• [QUESTIONS TO ANSWER]:
(A) Can you reproduce, word for word, the part of the aintelope blog post that opens with the words containing "Who are we?" and closes with "by Steven Byrnes."?
(B) Which biologically and economically motivated themes does the abstract in the aintelope blog post name as neglected in the safety aspects of modern reinforcement learning literature?

• [PROVIDED PASSAGE]:
____________
Blog
Introducing aintelope
Yeah, we have a site documentation and some first Python code now.
Who are we?
Three guys moving AI safety forward in their own way and in their spare time.
What do we want to do?
We want to implements agents in simulated environments according to the brain-like AGI paradigm by Steven Byrnes.
AI safety benchmarking
We're publishing a benchmarking test suite for AI safety and alignment, with a focus on multi-objective, multi-agent, cooperative scenarios. The environments are gridworlds that chain together to produce a hidden performance score on the prosocial behavior of the agents. This platform will be open sourced and accessible, with support for PettingZoo.
We hope to facilitate further discussion on evaluation and testing for agents with this.
https://github.com/aintelope/biological-compatibility-benchmarks
aintelope at VAISU
We had a presentation at the VAISU unconference:
Demo and feedback session: AI safety benchmarking in multi-objective multi-agent gridworlds - Biologically essential yet neglected themes illustrating the weaknesses and dangers of current industry standard approaches to reinforcement learning. (Video, Slides)
aintelope presentation at Foresight's Vision Weekend Europe
We presented the aintelope benchmark at the Foresight conference.
A working paper: From homeostasis to resource sharing: Biologically and economically compatible multi-objective multi-agent AI safety benchmarks
Abstract: Developing safe agentic AI systems benefits from automated empirical testing that conforms with human values, a subfield that is largely underdeveloped at the moment. To contribute towards this topic, present work focuses on introducing biologically and economically motivated themes that have been neglected in the safety aspects of modern reinforcement learning literature, namely homeostasis, balancing multiple objectives, bounded objectives, diminishing returns, sustainability, and multi-agent resource sharing. We implemented eight main benchmark environments on the above themes, for illustrating the potential shortcomings of current mainstream discussions on AI safety.
Publication link: https://arxiv.org/abs/2410.00081
Repo: https://github.com/aintelope/biological-compatibility-benchmarks
AI Safety Camp project proposals on Universal Values, Risk Aversion vs Prospect Theory, and Proactive AI Safety
Roland Pihlakas will be running one of three possible projects, based on which one receives the most interest. Below are included the summaries for the respective projects. The link to the full project descriptions document is here.
____________
• [RAW DATA]:
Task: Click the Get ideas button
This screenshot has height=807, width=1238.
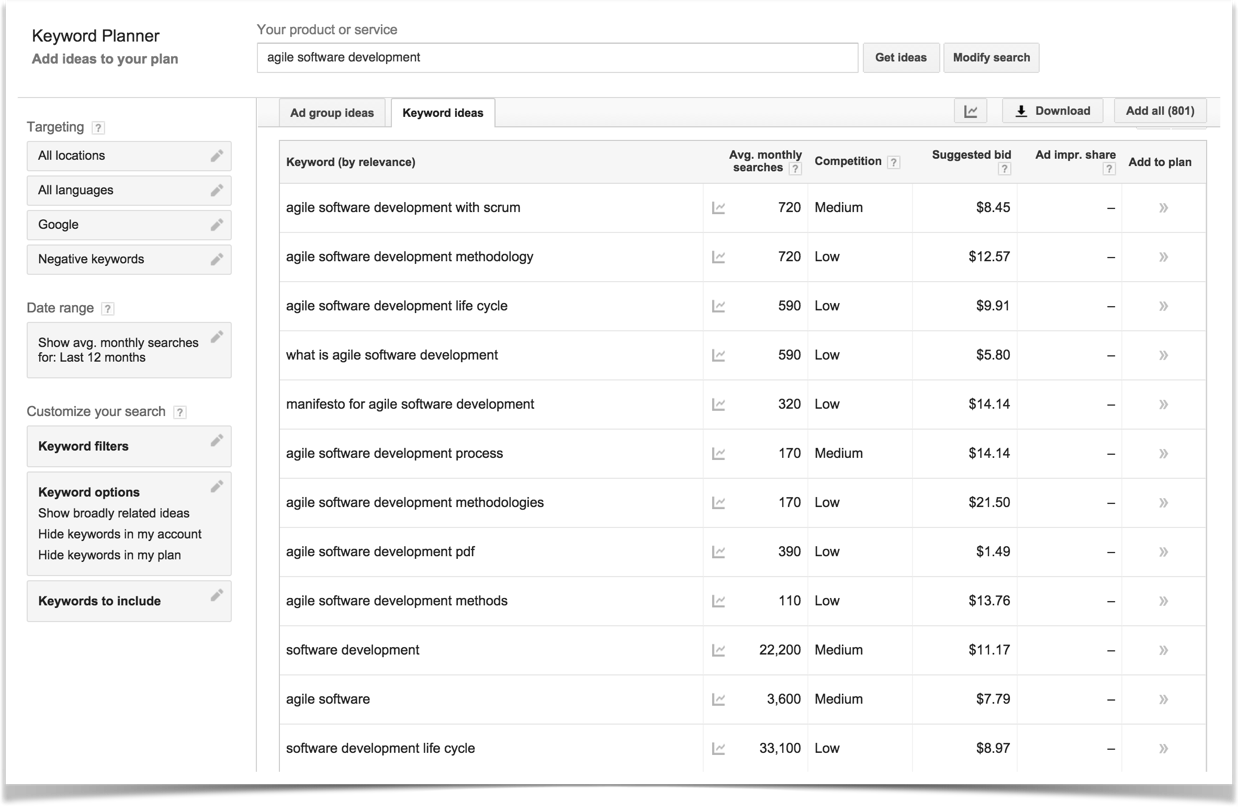Action: [x=900, y=57]
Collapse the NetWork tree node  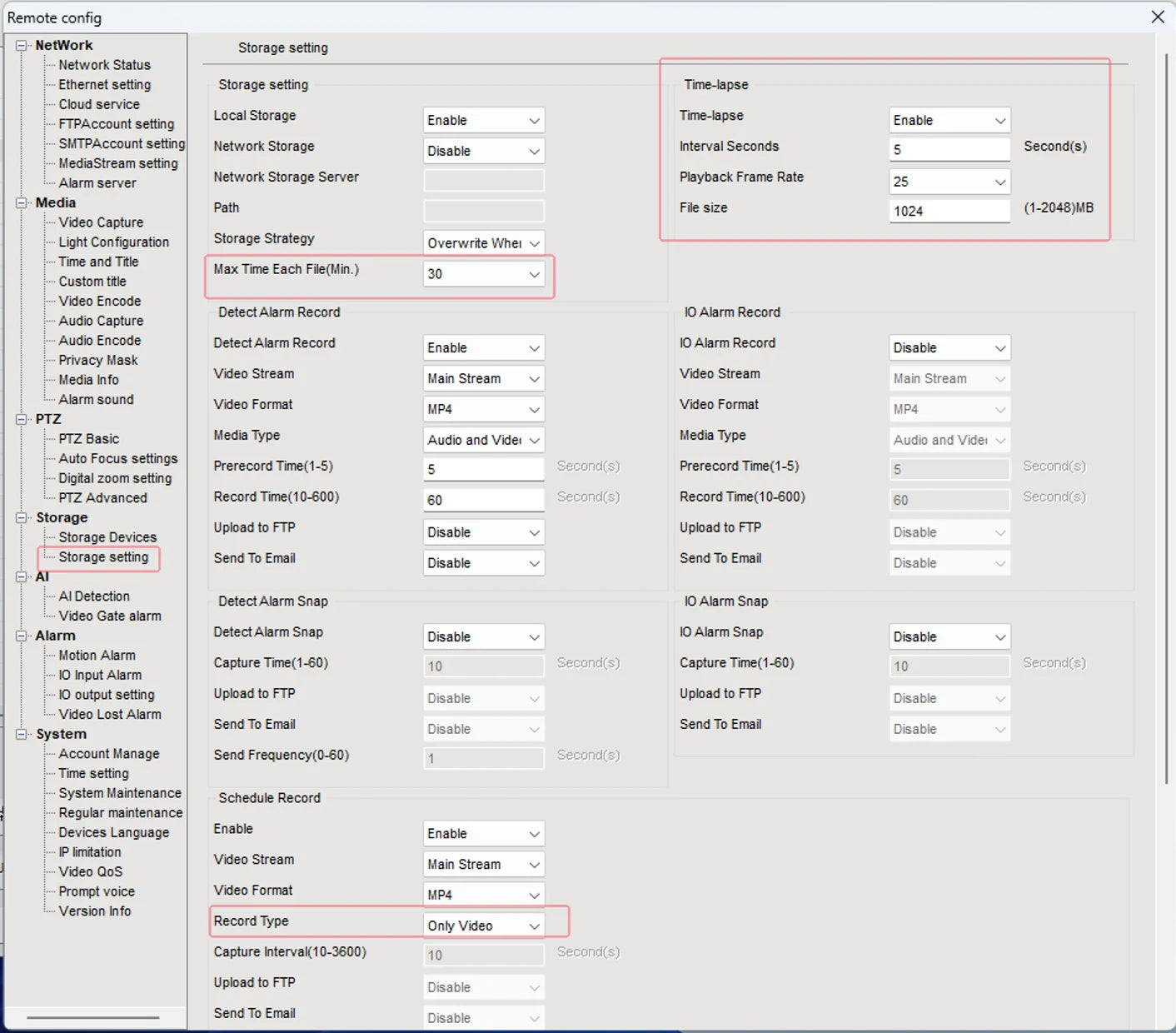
____________
• [SOLUTIONS TO EACH TASK]:
(A)
Who are we?
Three guys moving AI safety forward in their own way and in their spare time.
What do we want to do?
We want to implements agents in simulated environments according to the brain-like AGI paradigm by Steven Byrnes.

(B)
- homeostasis
- balancing multiple objectives
- bounded objectives
- diminishing returns
- sustainability
- multi-agent resource sharing